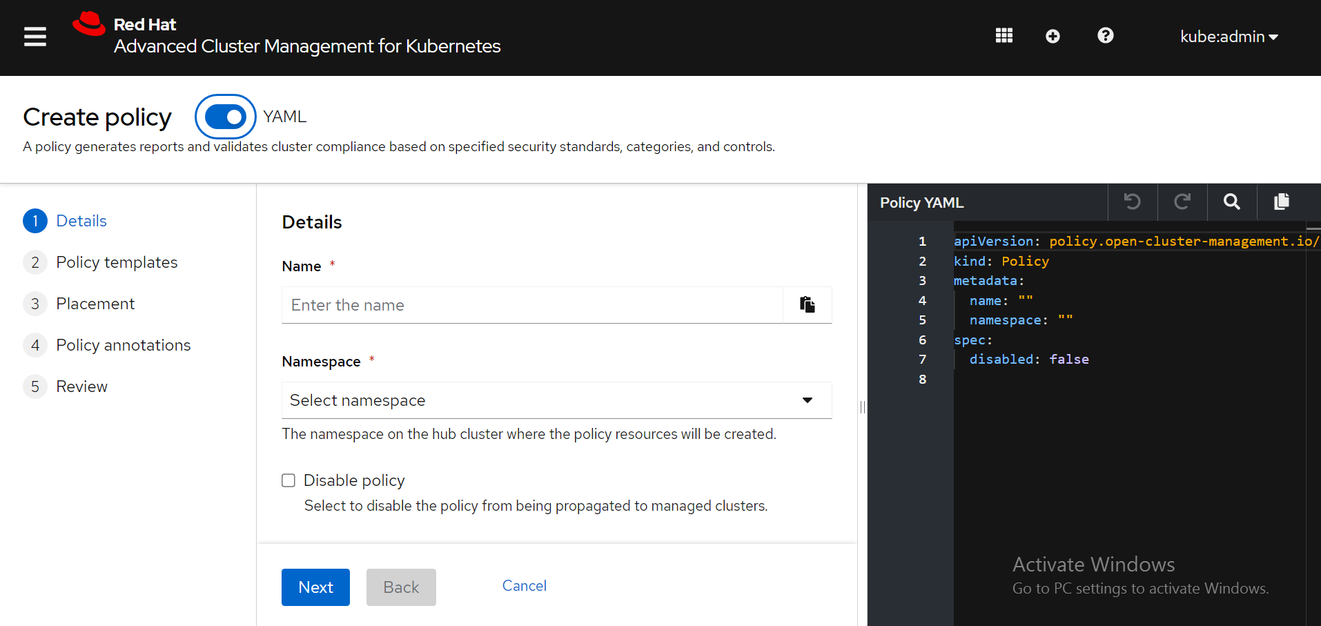
Task: Undo the last YAML editor change
Action: click(x=1132, y=202)
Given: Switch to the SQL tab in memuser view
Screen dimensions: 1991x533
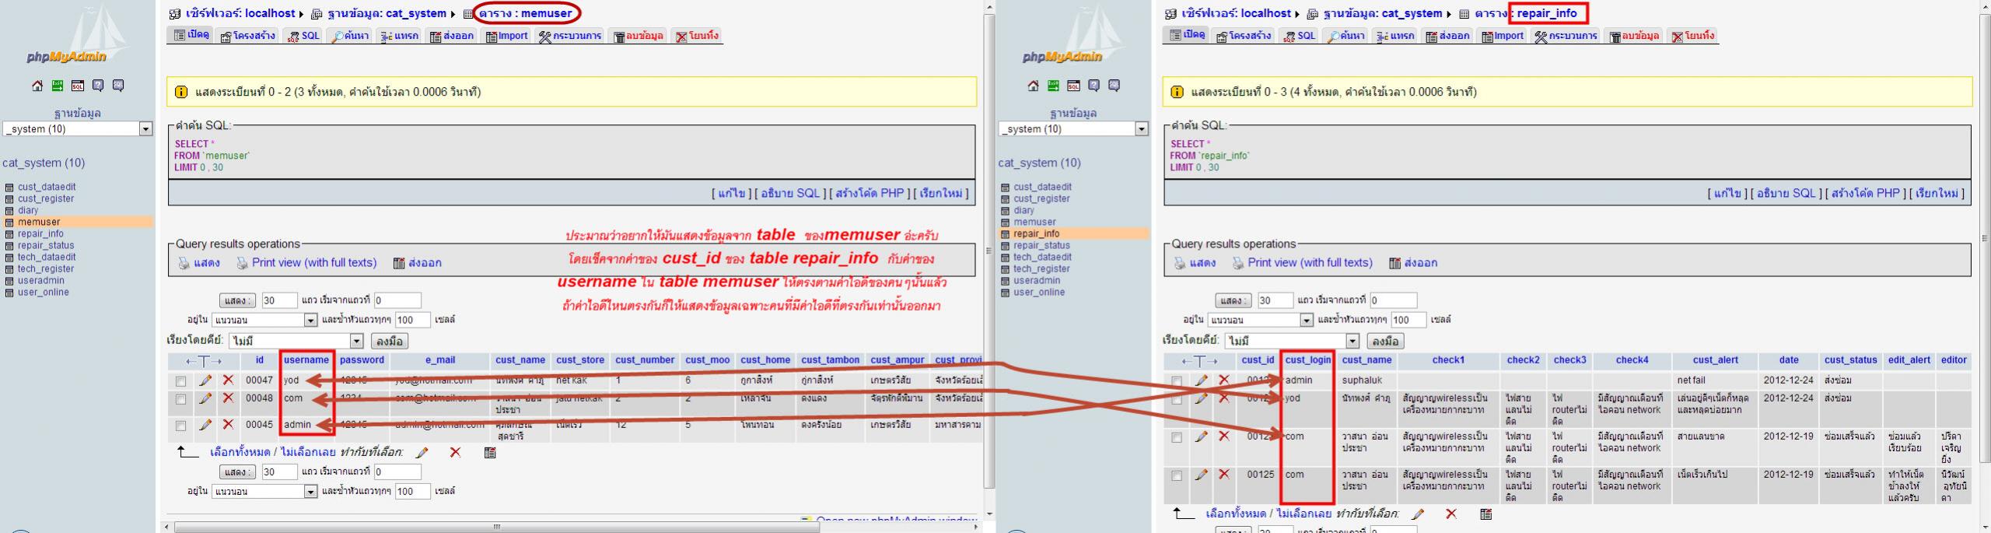Looking at the screenshot, I should 303,36.
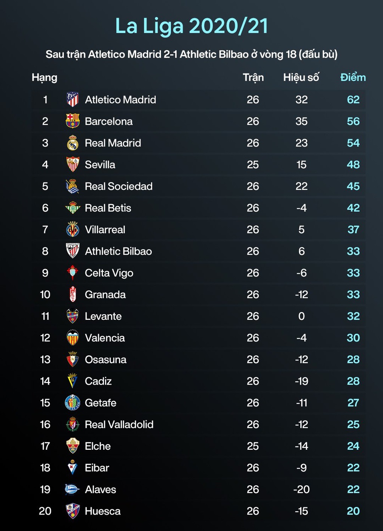The image size is (383, 531).
Task: Click the Barcelona club crest
Action: click(x=73, y=121)
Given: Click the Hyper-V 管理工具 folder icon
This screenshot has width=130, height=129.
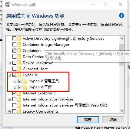Looking at the screenshot, I should click(x=25, y=81).
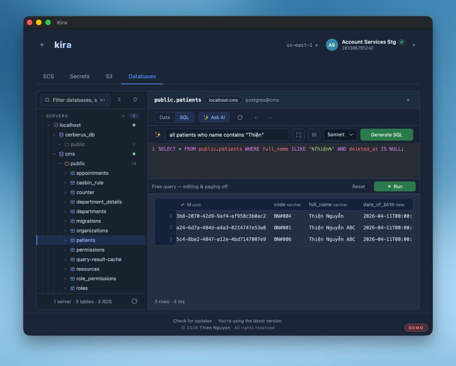
Task: Click the back arrow beside kira
Action: tap(42, 45)
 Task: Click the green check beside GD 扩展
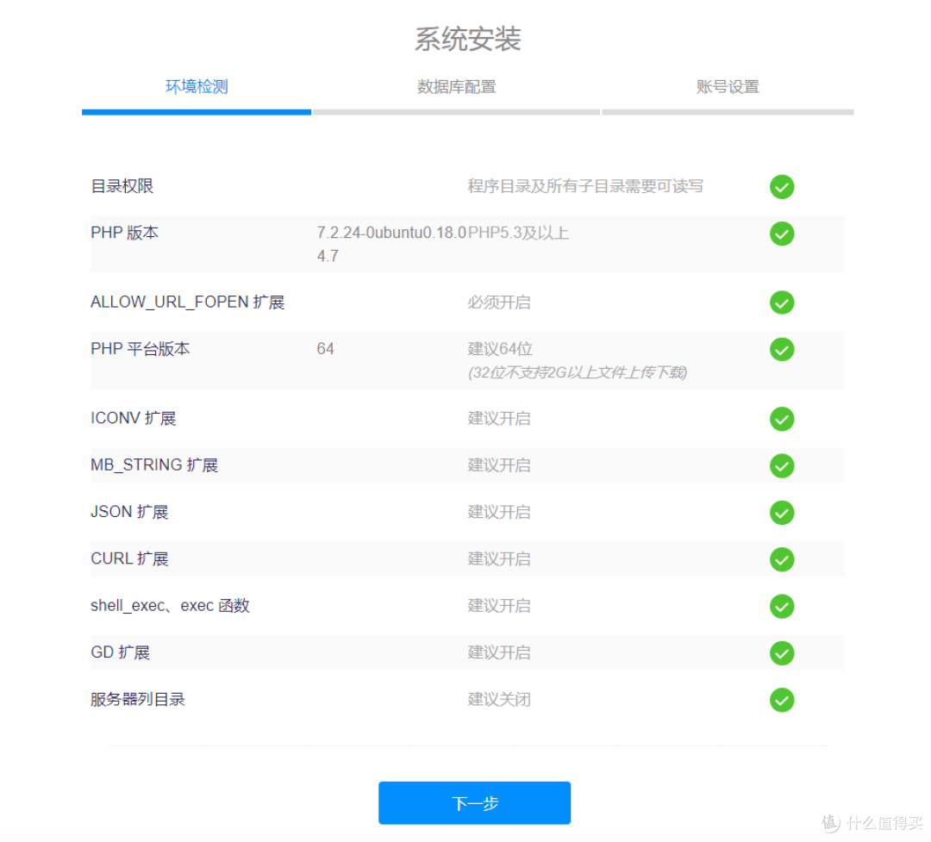782,652
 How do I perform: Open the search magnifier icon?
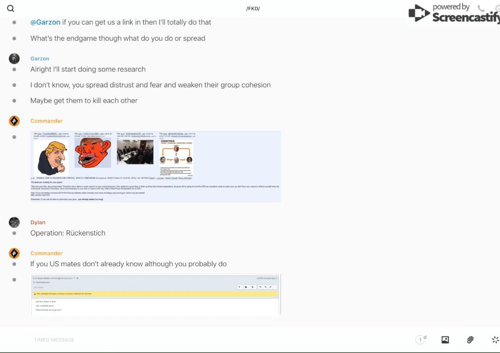click(11, 9)
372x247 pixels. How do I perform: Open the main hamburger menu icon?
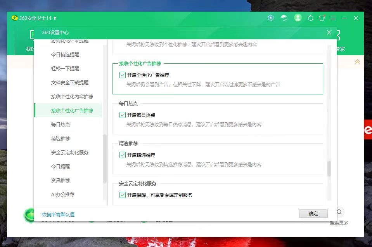333,18

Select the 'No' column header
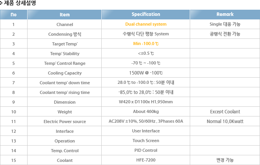point(14,15)
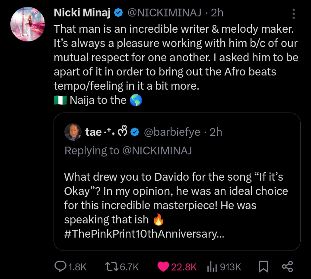
Task: Open Nicki Minaj's profile picture
Action: [x=28, y=24]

WHAT YOU NEED TO DO -> Give back exactly the lines from the one that contains "Screen dimensions: 1991x533" to the final line of the data above, both included, with all pictures removed.

RESULT OF THIS EXERCISE ->
Screen dimensions: 1991x533
Looking at the screenshot, I should 303,36.
The image size is (383, 531).
Task: Click the Barcelona club crest
Action: click(x=73, y=121)
Given: Click the Hyper-V 管理工具 folder icon
This screenshot has width=130, height=129.
Looking at the screenshot, I should click(x=25, y=81).
Task: Click the back arrow beside kira
Action: tap(42, 45)
 Task: Click the green check beside GD 扩展
782,652
 How do I perform: Open the search magnifier icon?
click(11, 9)
372x247 pixels. How do I perform: Open the main hamburger menu icon?
333,18

Select the 'No' column header
point(14,15)
Task: Open Nicki Minaj's profile picture
Action: [x=28, y=24]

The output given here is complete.